A Andreessen Horowitz, conhecida no meio de investimentos como a16z, anunciou nesta semana a criação de um novo fundo batizado de Era das Máquinas, com US$ 1,1 bilhão em recursos levantados. O objetivo declarado é ‘abrir a válvula e acelerar a construção física da inteligência artificial’, ou seja, impulsionar os investimentos em infraestrutura material que sustenta a IA.
O novo veículo rompe com a tradição da firma, que historicamente priorizava o poder de escala da programação.
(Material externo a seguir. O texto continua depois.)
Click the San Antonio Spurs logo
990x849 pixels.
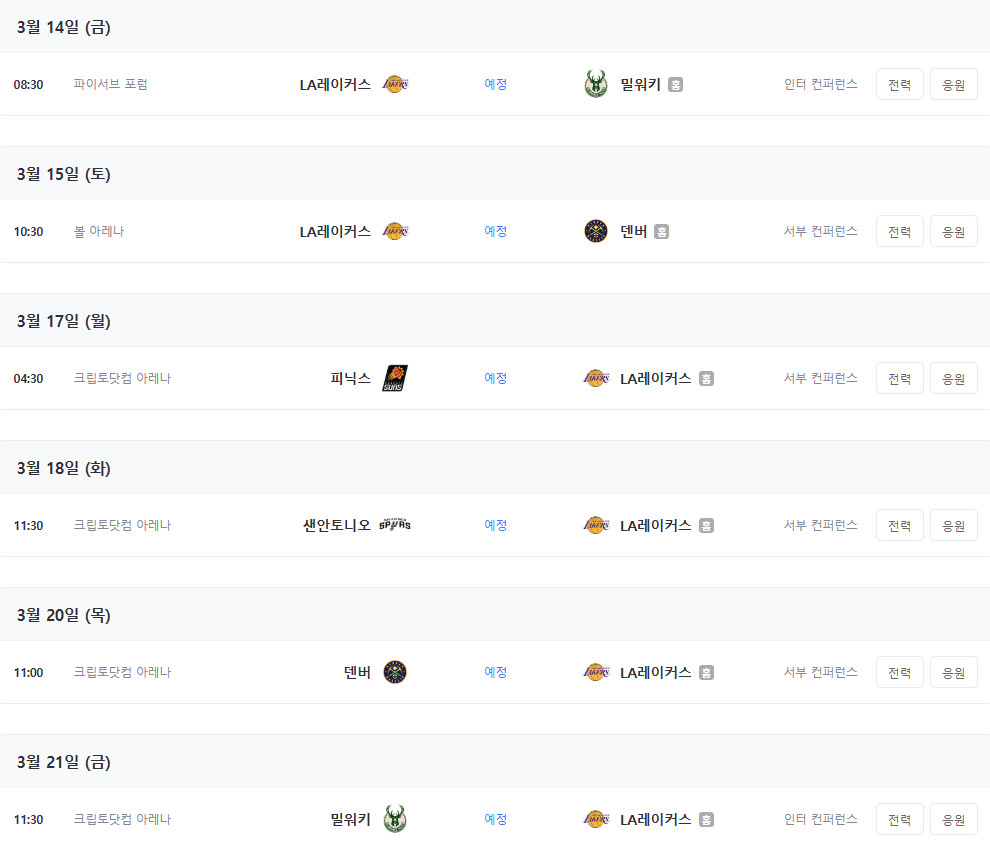click(395, 525)
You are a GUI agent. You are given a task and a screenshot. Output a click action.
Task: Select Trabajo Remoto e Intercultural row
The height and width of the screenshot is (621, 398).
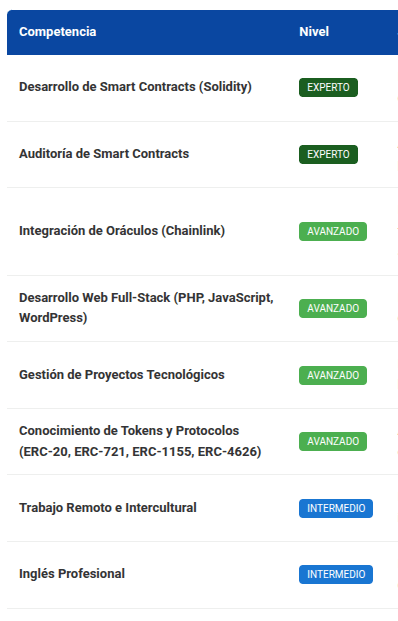pyautogui.click(x=202, y=508)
Desta vez, o foco recai sobre os componentes e equipamentos que formam a base tecnológica da IA, como circuitos, memória, centros de processamento de dados e robôs.
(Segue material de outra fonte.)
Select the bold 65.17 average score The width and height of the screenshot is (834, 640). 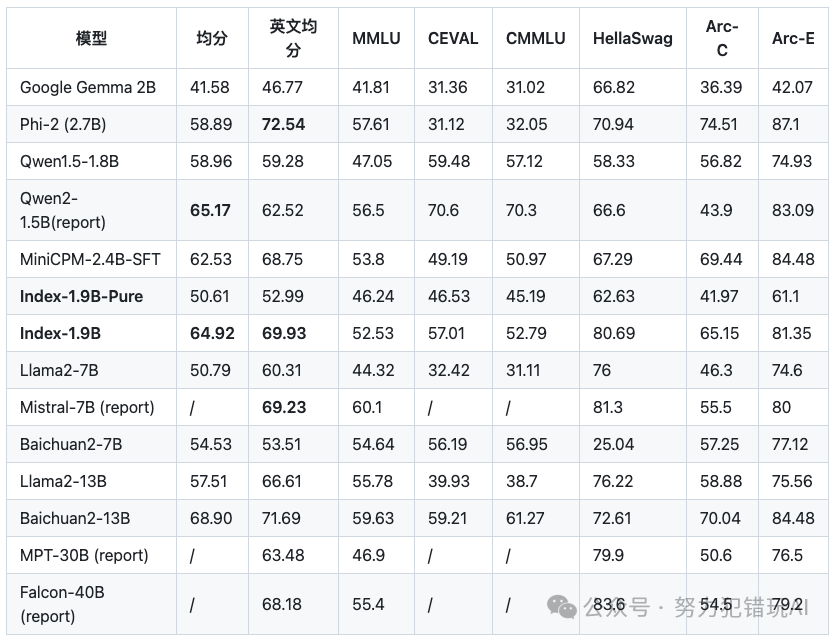(210, 210)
Segundo a publicação da empresa, os recursos serão direcionados para uma ampla gama de necessidades: sistemas mais rápidos e eficientes, memórias com maior largura de banda e custos reduzidos em toda a hierarquia de armazenamento, interconexões mais ágeis entre nós e sistemas, dispositivos de borda com baixo consumo de energia para que a IA possa explorar e interagir com o ambiente, além de toda a infraestrutura de refrigeração, materiais, fornecimento elétrico e expansão imobiliária necessária para suportar essas tecnologias.
No comunicado, a Andreessen Horowitz descreveu a inteligência artificial como a ‘ferramenta mais poderosa já desenvolvida para resolver problemas e proporcionar abundância’, classificando seu avanço como um imperativo social e nacional.